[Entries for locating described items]
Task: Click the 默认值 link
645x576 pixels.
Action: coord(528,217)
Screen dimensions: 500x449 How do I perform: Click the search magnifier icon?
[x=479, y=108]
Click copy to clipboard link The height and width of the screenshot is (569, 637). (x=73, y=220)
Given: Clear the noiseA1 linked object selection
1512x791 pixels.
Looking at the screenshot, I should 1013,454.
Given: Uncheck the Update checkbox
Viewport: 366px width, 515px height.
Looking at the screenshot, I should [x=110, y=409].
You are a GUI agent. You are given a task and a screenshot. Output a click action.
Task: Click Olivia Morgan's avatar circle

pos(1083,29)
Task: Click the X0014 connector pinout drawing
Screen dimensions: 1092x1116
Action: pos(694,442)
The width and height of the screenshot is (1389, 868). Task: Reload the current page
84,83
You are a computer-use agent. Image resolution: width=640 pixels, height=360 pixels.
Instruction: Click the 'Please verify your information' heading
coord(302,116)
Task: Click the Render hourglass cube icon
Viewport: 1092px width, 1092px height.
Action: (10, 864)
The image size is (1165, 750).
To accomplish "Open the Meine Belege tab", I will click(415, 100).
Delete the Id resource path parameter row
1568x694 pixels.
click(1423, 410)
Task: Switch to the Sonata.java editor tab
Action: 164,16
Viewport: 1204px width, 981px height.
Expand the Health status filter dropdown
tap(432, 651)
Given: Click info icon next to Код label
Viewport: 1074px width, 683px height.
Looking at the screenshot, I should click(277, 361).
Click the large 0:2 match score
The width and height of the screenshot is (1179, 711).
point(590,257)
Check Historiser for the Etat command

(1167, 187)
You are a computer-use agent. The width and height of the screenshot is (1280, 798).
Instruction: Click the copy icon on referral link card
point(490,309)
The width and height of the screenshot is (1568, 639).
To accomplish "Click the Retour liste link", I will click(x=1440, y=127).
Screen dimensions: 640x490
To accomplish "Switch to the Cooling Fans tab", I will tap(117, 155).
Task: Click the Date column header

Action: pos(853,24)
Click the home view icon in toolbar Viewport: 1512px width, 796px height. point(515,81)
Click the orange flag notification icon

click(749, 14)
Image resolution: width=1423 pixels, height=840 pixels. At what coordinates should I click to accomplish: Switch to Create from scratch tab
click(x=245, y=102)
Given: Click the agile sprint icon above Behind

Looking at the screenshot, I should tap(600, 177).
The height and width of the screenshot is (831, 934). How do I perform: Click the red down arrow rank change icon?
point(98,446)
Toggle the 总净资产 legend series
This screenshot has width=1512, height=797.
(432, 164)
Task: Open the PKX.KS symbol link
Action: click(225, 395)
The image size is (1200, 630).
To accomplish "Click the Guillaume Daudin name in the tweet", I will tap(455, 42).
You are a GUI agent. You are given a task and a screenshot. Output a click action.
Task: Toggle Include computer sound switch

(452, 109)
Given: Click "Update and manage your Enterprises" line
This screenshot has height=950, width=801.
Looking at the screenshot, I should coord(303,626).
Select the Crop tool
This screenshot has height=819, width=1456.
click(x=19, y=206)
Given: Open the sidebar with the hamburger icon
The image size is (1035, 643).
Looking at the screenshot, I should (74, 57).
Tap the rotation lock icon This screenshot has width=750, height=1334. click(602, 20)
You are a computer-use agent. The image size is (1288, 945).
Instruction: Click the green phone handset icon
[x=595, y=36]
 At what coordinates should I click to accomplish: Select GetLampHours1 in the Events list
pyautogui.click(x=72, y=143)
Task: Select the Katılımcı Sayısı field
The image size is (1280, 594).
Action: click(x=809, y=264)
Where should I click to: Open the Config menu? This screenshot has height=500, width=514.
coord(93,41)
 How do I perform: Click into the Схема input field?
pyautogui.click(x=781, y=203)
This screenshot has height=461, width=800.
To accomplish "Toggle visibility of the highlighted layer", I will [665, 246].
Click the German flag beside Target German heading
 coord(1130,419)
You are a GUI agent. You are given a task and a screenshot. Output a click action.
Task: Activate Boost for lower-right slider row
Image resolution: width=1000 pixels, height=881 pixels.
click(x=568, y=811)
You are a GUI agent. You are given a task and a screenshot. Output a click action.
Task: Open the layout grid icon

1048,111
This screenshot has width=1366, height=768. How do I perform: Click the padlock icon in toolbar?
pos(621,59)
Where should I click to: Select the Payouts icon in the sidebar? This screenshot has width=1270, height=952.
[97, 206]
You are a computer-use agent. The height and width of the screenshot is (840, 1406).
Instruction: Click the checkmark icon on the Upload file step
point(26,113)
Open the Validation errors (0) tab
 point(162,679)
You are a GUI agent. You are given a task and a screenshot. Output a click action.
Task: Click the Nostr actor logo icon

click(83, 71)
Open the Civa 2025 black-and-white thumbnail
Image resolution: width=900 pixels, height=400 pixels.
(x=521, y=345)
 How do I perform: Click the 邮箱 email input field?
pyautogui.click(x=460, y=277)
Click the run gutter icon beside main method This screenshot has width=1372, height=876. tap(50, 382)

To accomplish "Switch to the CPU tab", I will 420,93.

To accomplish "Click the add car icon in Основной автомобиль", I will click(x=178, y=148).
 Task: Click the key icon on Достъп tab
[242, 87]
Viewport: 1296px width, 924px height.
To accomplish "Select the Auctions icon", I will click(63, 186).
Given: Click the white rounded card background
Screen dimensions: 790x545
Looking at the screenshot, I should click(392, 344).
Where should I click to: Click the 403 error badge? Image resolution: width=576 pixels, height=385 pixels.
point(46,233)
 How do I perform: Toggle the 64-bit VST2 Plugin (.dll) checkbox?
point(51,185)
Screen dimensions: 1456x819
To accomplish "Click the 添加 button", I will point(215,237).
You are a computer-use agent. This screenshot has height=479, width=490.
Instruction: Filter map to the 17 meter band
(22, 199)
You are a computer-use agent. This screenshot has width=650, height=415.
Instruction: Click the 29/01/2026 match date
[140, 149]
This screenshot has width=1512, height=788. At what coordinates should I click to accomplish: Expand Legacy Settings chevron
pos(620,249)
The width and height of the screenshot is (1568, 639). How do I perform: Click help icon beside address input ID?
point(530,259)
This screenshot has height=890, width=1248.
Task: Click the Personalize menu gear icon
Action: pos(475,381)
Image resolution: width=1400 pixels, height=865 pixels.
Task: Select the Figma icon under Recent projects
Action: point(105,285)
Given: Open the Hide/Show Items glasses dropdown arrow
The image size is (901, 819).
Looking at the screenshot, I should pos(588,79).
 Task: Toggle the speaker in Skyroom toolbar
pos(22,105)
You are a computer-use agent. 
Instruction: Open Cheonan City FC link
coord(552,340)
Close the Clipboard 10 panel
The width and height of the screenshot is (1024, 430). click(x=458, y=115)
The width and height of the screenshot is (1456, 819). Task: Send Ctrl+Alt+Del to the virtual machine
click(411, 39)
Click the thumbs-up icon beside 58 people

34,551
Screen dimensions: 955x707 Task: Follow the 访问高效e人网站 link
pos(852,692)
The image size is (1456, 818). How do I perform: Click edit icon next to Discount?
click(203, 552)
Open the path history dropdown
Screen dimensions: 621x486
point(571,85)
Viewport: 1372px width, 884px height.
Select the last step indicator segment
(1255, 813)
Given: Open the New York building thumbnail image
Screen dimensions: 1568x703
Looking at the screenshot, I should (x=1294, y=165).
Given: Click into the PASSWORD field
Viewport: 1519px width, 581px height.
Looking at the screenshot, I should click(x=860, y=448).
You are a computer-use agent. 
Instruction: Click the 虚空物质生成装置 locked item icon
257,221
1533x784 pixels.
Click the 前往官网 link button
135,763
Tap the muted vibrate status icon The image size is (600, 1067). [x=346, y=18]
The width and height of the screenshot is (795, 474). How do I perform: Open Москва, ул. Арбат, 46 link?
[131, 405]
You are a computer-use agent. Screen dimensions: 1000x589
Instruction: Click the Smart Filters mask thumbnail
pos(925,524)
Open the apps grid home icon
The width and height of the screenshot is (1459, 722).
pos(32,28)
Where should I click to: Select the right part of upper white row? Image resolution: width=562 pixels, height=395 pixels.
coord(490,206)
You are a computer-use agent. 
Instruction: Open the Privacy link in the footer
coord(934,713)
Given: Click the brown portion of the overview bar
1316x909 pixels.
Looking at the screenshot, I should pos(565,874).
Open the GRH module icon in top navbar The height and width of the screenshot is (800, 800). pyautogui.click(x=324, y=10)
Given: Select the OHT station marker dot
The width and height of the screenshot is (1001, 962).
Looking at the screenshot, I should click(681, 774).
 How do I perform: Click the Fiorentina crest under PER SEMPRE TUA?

Directions:
Copy out the stretch of the entries above, from their start through the line that contains "Looking at the screenshot, I should [x=110, y=409].".

Completed exercise:
Task: Click the 默认值 link
645x576 pixels.
Action: coord(528,217)
Screen dimensions: 500x449 How do I perform: Click the search magnifier icon?
[x=479, y=108]
Click copy to clipboard link The height and width of the screenshot is (569, 637). (x=73, y=220)
Given: Clear the noiseA1 linked object selection
1512x791 pixels.
Looking at the screenshot, I should 1013,454.
Given: Uncheck the Update checkbox
Viewport: 366px width, 515px height.
Looking at the screenshot, I should [x=110, y=409].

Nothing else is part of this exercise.